Ciononostante lascia Roma in cerca del suo Signore; a un qualche livello avrà forse intuito il rischio di ripercorrerne la strada verso una morte incerta “fuori dall’accampamento”.
L’imperativo interiore ineludibile per Benedetto fu andare verso Cristo portando il suo obbrobrio perché non abbiamo una città stabile (Eb 13, 13-14a).
Non viviamo solo gli uni per gli altri: i cristiani sono chiamati a vivere gli uni al posto degli altri.
Ciò che spinge ad appartenere a un monastero è una certa condivisione della consapevolezza di non risiedere in una città stabile e che la stabilità a cui si aspira, e forse si intravede, è una grazia - invisibile alla maggior parte.
Forse impercettibile anche allo stesso oblato (e sarebbe la grazia delle grazie), ma non a Dio
… che gli affida con questa invisibile osservanza di rigare il regno del visibile.
[1] La RB lo indica in questo modo: “altare” non mensa…
[2] L’uso per cui tra il III e il V sec. i cristiani avrebbero tenuto riservato di fronte ai pagani riti e credenze della loro religione.
[3]… insieme con l'oblazione della Messa e la mano del bimbo, offrendolo in questo modo (RB 59, 2b).

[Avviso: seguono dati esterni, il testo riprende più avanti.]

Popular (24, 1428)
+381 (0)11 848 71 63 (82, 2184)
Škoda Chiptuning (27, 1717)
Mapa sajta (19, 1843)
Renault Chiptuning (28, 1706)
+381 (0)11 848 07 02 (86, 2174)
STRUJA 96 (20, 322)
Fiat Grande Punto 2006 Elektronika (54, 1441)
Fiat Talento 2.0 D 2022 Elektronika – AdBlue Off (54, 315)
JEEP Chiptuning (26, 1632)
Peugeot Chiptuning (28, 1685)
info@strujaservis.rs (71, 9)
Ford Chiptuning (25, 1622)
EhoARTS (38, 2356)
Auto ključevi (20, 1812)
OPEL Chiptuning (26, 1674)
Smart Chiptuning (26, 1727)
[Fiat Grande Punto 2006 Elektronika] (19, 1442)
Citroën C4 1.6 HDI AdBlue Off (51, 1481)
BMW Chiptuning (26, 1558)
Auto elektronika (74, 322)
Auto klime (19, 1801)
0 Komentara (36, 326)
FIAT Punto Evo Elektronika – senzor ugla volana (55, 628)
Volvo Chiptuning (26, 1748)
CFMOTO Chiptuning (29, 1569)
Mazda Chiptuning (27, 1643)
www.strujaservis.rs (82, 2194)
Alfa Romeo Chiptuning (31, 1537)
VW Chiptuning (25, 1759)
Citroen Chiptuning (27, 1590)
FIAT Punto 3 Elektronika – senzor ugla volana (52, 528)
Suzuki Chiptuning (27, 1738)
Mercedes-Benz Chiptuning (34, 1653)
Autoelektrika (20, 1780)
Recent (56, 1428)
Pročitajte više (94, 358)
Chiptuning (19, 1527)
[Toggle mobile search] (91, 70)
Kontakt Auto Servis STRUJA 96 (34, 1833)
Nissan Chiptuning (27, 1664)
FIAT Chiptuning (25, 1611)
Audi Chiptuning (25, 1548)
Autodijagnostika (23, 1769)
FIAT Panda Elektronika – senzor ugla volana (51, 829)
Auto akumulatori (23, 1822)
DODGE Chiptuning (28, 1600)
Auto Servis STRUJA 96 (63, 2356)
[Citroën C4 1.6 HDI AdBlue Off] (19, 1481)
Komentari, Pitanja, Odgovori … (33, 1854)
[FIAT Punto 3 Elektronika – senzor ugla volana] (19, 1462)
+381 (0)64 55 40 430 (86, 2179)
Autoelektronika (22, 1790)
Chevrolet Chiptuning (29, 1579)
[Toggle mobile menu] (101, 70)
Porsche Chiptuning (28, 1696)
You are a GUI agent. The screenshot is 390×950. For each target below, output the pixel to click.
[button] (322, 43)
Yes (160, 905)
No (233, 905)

[4] Telo linteo steso sull'altare, di dimensioni tali da comprenderne l'intera superficie; utilizzato per l'appoggio delle oblate.
[5] Basilio di Cesarea, Le regole, [Regulæ fusius tractæ, quæstio 15], Qiqajon, Magnano 1993, pp. 125-130.

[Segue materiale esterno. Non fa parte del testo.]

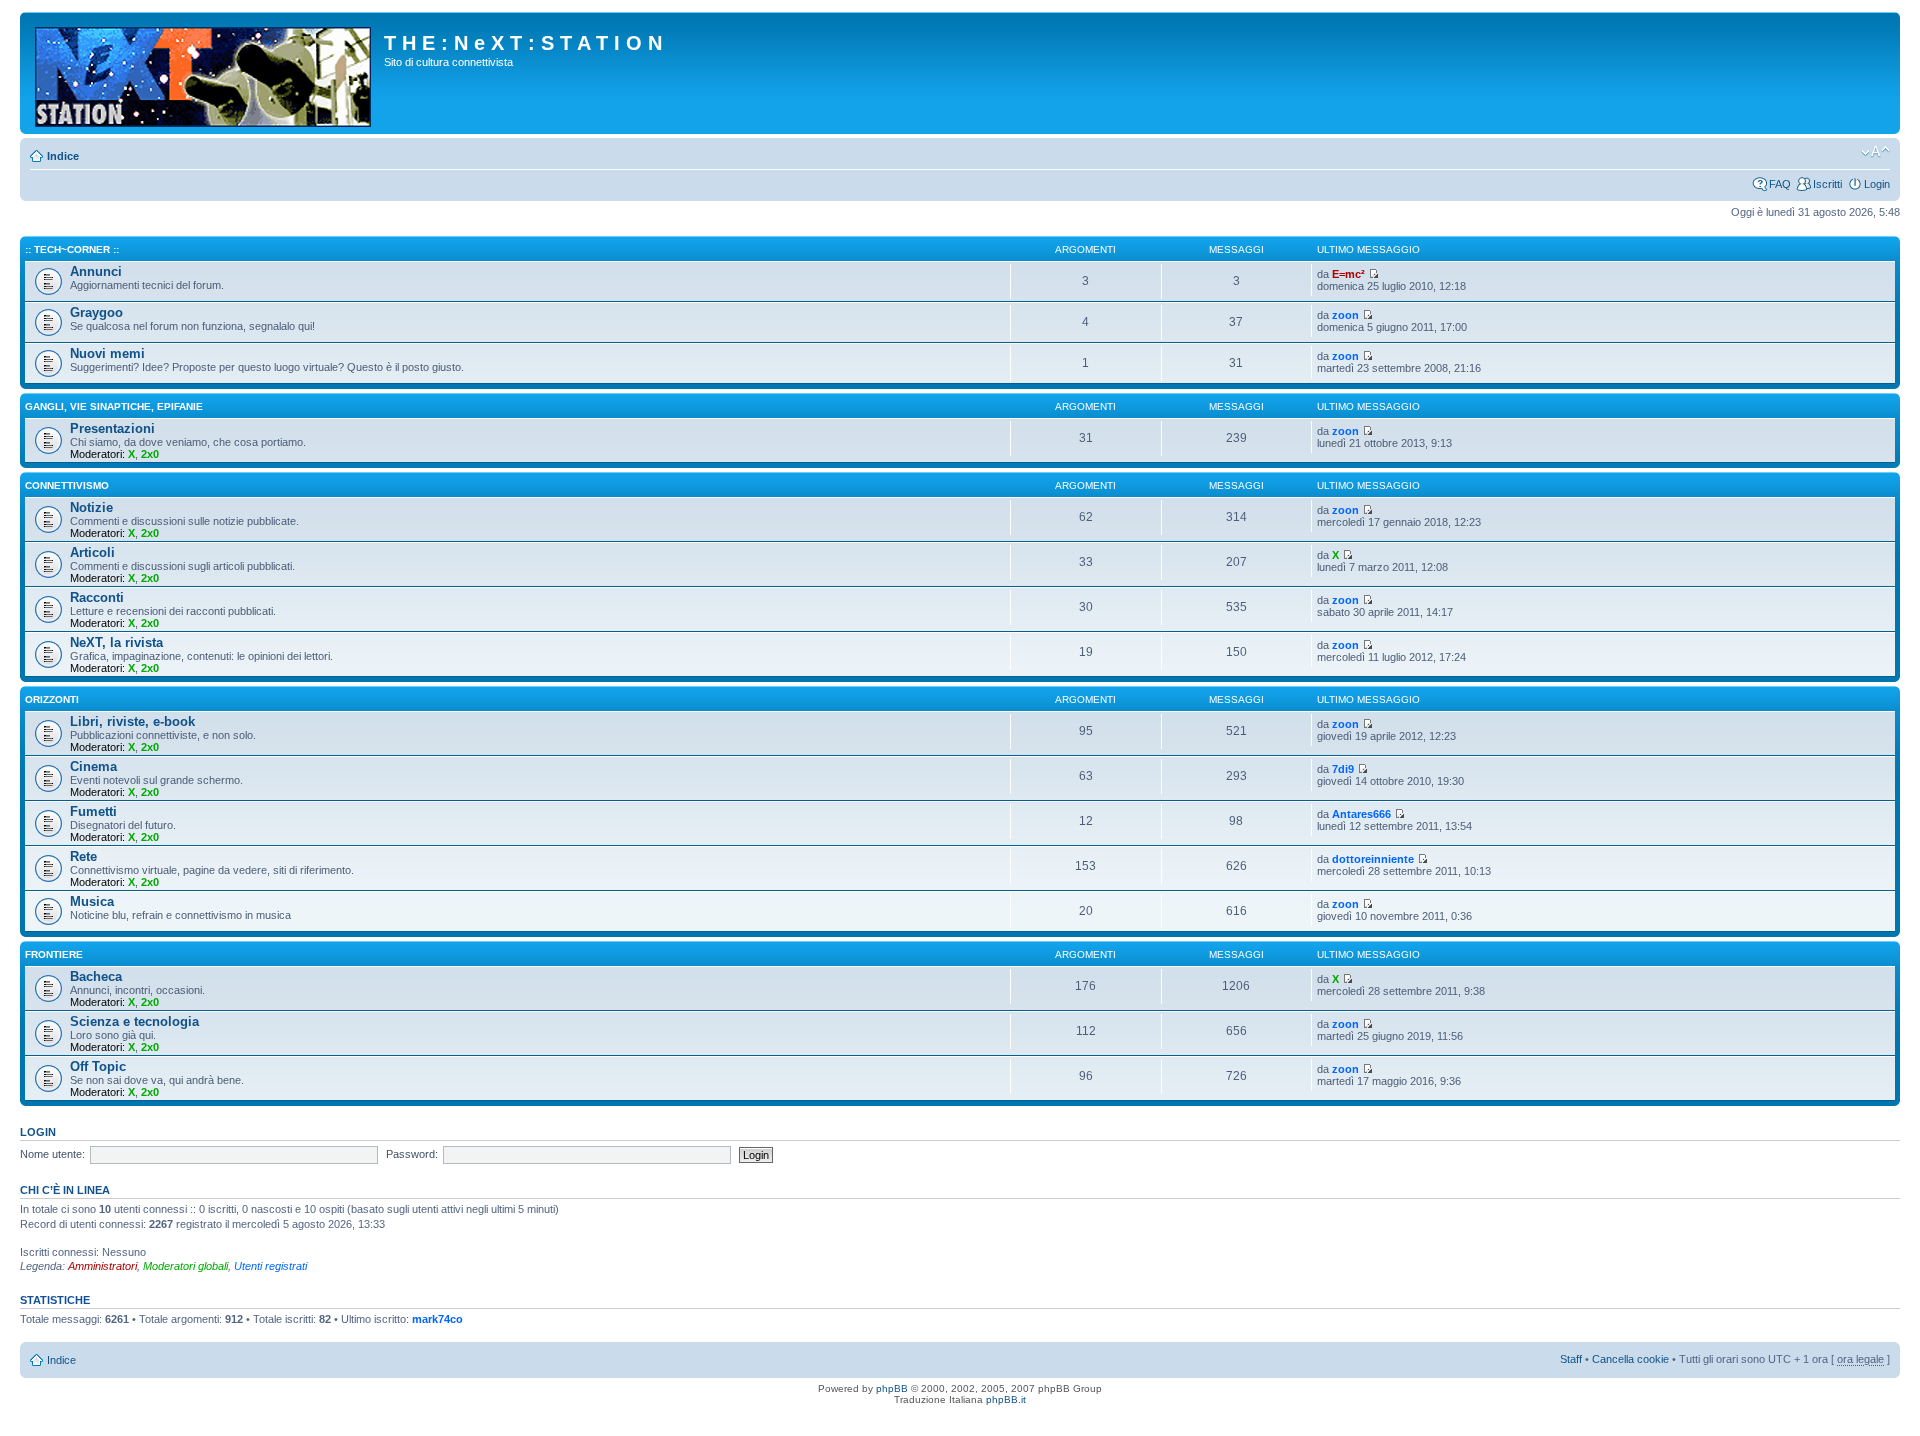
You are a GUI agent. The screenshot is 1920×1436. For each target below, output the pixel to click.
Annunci (96, 271)
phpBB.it (1006, 1399)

[6] San Basilio, Epistolario, a cura di Adriana Regaldo Raccone, Alba, Edizioni Paoline, 1968, ep. 119.
[7] Come si vede bene oggi nella chiesa, il ‘secolo/mondo’ non è determinato dalla residenza, ma dalla mentalità. Si può appartenere totalmente al secolo/mondo celebrando un pontificale di fronte alle televisioni e immersi in Dio spazzando le strade nel traffico della propria città.
[8] Se darà sicure prove di voler perseverare nella sua stabilità, dopo due mesi gli si legga per intero questa Regola. (RB 9, 58).
[9] Con un’eccezione però. La Regola prevale sulla stabilità quando a presentarsi è un prete. Benedetto è lontano da ogni forma di clericalismo, quello pomposo del passato e quello perverso dei nostri giorni. Al prete chiede innanzitutto di tenere i piedi per terra e rispettare la Regola… (RB 60).